Although significant recovery occurred in both groups, recovery levels of individual monkeys ranged from 10% to 104% of their postinfarct impairment level. Similarly, both groups had expanded premotor DFL maps, but changes in individual monkeys ranged from −47% to +66% (for the combined PMD + PMV area). Correlation analysis found that behavioral recovery was positively related to expanded DFL areas in PMD (r = 0.682, P < .015), PMV (r = 0.558, P < .06), and combined PMD + PMV (r = 0.693, P < .013) (Figure 6). This suggests that, independent of the application of CS during RT, changes in behavioral performance were associated with plasticity of motor representations in premotor cortex.

Figure 6.

Scatterplot of behavior improvement (%Recovery) versus change in distal forelimb (DFL) representational area in dorsal premotor cortex (PMD, left graph), ventral premotor cortex (PMV, middle graph), and the combined premotor cortex area (PMD + PMV; right graph). There was a strong association between better behavioral recovery and larger DFL areas in the intact premotor cortex. Monkeys illustrated in Figure 5 are indicated on each of the scatterplots (“A,” “B,” and “C”); note that monkey A (cortical stimulation/rehabilitative training; CS/RT subject) had good recovery and larger DFL maps, monkey B (CS/RT subject) had poorer recovery and smaller DFL maps, and monkey C (RT subject) was intermediate between A and B. %Recovery (x-axis) is defined as the amount of performance improvement (postinfarct minus posttherapy) divided by the total deficit (postinfarct minus preinfarct). Change in area (y-axis) is defined as posttherapy DFL map area minus baseline DFL map area; thus negative values indicate a reduction in DFL area in posttherapy maps. Data are plotted for the 12 monkeys (5 RT, black circles; 7 CS/RT, gray circles) for which complete behavior and mapping results were available (see Methods section). Linear curve fit added to graphs for visual clarity after statistics were obtained by correlation analysis.

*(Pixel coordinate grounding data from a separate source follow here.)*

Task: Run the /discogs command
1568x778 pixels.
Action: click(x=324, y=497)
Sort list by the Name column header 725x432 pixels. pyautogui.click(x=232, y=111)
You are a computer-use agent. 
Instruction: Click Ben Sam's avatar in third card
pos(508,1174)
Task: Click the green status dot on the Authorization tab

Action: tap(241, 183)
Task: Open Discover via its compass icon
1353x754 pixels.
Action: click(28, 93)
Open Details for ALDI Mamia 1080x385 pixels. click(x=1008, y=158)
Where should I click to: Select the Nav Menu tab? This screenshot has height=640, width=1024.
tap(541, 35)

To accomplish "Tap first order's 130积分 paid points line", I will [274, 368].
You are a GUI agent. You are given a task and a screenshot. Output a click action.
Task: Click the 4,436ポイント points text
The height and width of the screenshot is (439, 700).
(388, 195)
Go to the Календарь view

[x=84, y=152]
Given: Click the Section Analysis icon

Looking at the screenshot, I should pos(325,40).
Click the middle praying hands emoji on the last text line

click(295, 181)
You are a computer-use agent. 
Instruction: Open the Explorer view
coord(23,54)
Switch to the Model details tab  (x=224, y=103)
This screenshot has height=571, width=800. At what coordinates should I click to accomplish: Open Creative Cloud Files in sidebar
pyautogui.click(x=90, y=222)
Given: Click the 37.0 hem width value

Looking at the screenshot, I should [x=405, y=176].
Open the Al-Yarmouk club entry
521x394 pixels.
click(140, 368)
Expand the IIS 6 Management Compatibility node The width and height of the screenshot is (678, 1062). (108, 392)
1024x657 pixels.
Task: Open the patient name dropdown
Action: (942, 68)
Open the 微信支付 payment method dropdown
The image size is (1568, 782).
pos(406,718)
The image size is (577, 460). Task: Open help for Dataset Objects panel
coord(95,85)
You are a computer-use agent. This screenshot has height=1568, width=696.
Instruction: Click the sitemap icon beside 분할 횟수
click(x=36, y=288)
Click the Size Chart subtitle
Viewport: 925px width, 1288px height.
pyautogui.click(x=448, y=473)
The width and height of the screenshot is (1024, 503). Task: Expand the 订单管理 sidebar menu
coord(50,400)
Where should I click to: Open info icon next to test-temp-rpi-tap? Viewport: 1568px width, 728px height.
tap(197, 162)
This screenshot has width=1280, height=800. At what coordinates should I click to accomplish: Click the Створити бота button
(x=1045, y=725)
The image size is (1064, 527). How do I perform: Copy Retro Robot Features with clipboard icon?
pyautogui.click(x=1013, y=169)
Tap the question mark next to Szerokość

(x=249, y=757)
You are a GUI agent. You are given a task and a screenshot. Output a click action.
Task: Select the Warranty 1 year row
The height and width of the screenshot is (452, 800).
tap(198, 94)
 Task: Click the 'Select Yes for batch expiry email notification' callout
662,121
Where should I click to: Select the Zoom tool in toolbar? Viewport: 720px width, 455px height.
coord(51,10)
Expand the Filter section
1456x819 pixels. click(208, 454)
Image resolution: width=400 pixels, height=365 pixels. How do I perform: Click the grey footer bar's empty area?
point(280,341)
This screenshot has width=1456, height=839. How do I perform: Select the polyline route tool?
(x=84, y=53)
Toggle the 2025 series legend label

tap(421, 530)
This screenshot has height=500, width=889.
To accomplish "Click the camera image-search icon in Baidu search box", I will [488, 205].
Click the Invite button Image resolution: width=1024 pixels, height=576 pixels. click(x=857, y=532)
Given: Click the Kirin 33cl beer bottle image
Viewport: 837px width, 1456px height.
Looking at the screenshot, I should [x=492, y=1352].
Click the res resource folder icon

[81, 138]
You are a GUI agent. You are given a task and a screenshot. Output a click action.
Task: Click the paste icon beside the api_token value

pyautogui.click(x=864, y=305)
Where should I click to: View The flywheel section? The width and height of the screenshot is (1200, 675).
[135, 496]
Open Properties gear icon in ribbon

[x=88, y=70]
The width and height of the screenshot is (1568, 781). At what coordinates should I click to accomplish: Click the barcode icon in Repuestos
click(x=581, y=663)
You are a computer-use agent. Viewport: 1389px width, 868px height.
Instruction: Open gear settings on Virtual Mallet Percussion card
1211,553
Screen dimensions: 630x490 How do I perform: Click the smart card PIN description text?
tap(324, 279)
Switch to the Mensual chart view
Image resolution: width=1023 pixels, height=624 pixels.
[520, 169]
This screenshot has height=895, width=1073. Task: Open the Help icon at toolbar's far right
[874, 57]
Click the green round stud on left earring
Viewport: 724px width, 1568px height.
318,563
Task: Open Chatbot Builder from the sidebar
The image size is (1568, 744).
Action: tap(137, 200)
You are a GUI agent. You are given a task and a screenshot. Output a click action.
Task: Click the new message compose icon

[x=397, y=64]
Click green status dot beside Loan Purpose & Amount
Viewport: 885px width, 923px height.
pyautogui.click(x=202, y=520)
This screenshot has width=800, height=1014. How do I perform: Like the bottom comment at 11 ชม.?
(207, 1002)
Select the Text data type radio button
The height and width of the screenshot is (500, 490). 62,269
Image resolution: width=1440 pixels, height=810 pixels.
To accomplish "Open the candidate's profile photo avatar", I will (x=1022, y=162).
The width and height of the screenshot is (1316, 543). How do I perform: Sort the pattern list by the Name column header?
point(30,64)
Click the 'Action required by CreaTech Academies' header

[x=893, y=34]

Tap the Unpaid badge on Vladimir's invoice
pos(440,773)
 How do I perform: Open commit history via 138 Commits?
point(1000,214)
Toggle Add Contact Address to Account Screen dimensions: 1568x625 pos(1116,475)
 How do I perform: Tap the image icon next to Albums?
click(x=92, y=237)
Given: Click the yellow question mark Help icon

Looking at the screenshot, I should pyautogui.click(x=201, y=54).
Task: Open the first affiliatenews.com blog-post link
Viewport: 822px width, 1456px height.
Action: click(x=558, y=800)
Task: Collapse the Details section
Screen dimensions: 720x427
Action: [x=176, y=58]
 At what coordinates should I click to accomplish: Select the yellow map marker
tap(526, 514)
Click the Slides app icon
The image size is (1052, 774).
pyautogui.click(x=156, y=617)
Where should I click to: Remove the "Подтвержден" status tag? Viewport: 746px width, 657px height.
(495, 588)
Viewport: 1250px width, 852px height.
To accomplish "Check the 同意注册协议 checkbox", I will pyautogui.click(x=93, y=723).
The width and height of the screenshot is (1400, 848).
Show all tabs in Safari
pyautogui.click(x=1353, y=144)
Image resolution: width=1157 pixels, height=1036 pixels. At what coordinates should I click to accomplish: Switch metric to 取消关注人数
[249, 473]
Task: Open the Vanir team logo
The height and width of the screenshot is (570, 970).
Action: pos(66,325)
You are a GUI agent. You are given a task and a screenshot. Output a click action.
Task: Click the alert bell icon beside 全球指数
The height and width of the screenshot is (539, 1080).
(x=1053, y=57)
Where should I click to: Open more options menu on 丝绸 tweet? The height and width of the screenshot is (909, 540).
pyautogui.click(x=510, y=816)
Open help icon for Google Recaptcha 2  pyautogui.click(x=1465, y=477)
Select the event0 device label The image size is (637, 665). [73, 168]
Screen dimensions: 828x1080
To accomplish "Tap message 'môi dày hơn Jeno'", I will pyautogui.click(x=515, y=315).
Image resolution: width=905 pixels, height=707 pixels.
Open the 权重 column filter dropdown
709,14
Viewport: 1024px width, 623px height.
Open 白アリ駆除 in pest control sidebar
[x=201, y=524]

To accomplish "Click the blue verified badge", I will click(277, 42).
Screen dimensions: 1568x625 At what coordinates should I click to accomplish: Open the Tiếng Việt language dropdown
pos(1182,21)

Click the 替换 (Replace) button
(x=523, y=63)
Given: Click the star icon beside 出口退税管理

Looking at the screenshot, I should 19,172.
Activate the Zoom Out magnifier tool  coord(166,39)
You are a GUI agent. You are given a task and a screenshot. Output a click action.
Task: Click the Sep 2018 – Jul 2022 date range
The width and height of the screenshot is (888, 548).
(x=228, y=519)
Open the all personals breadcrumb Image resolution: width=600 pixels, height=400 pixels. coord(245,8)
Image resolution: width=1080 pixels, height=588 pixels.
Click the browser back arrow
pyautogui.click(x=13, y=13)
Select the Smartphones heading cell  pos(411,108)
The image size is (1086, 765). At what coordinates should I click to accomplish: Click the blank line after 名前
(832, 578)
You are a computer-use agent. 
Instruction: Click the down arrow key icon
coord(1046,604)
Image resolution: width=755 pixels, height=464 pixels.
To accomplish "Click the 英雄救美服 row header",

Cortical Stimulation–Evoked Movements and Movement Thresholds

Cortical stimulation reliably evoked movements in all 7 CS/RT subjects during each MT determination session. Evoked movements most often involved movements of the head, neck, and torso, typically characterized as “torso twitches” or “head ducking,” with very few instances of evoked forelimb movements. Movements did not appear to be visibly synchronized to the 100 Hz stimulation frequency, but rather were unitary events in response to each MT pulse burst.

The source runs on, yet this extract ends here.